Mraz, 804 F.2d at 1328-29, held that the cleanup costs for which provision is made in § 9607(a)(1)-(4)(A) are not damages to property. This interpretation of the statute is a function of federal law. The insurance policy in Mraz, like Cincinnati's policy, defined property damage as "injury to or destruction of tangible property." Applying state law, the court held that the policy did not cover response or cleanup costs. The allegations of property damage, the court explained, "set forth the basis for the governments' response costs." 804 F.2d at 1329; but see Northeastern Pharmaceutical, 842 F.2d at 983-84.
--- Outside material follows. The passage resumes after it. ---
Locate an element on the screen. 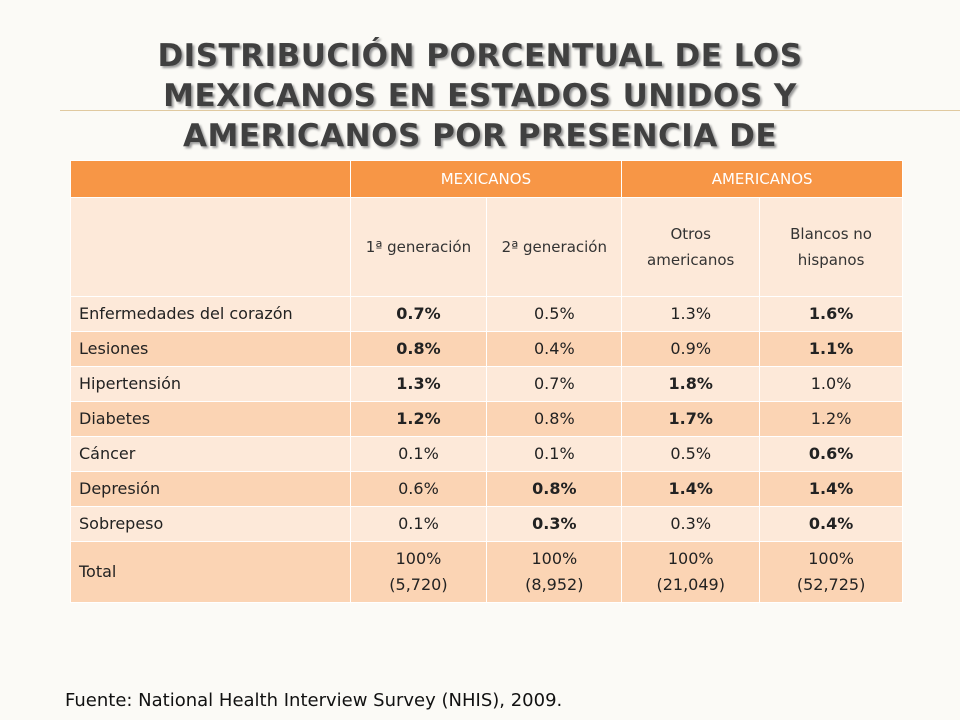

Armco and Mraz were decided under Maryland law. The meaning of Cincinnati's policy must be determined by application of South Carolina law. Nevertheless, the district court properly concluded that its decision should follow the reasoning of Armco and Mraz. We perceive no material distinctions between the South Carolina and Maryland laws in the construction and interpretation of insurance policies that should cause us to deviate from Armco and Mraz. Absent ambiguity, in South Carolina the language of an insurance policy is given its plain, ordinary, and popular meaning. Sloan Construction Co. v. Central Nat'l Ins. Co., 269 S.C. 183, 185, 236 S.E.2d 818, 819 (1977). Similarly, in Maryland words of an insurance contract are to be given their customary and normal meaning. National Grange Mutual Ins. Co. v. Pinkney, 284 Md. 694, 399 A.2d 877, 882 (Md. 1979).
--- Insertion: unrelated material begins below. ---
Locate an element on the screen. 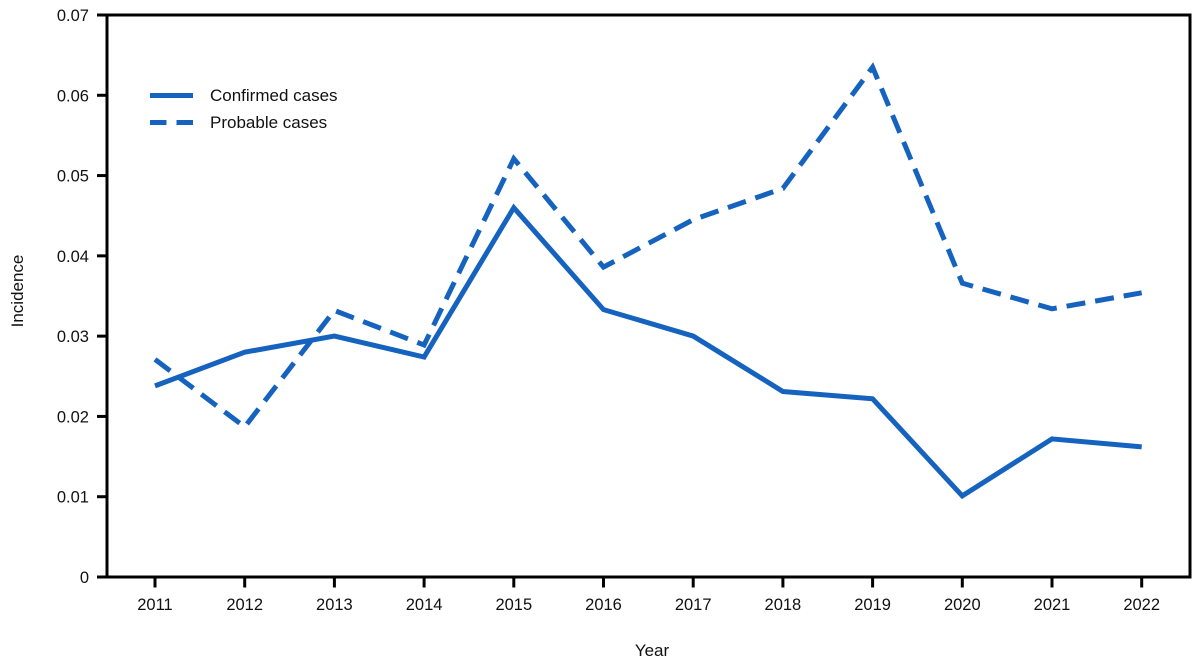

In the insurance context the word "damages" is not ambiguous. It means legal damages. Northeastern Pharmaceutical, 842 F.2d at 985-87; Armco, 822 F.2d at 1352. As a general rule comprehensive general liability policies do not extend coverage to claims for equitable relief. Northeastern Pharmaceutical, 842 F.2d at 986; Armco, 822 F.2d at 1352. We have no doubt that South Carolina law, in concert with Maryland and Missouri, would recognize that a general comprehensive liability policy which obligated the insurer to pay "all sums which the insured shall become legally obligated to pay as damages" would not cover claims for which the insured is equitably obligated to pay.
Although an insurance carrier's duty to defend is broader than the coverage it affords, for reasons adequately explained in Armco, 822 F.2d at 1264, Cincinnati was not obligated to defend the action brought by the United States.
The judgment of the district court is affirmed.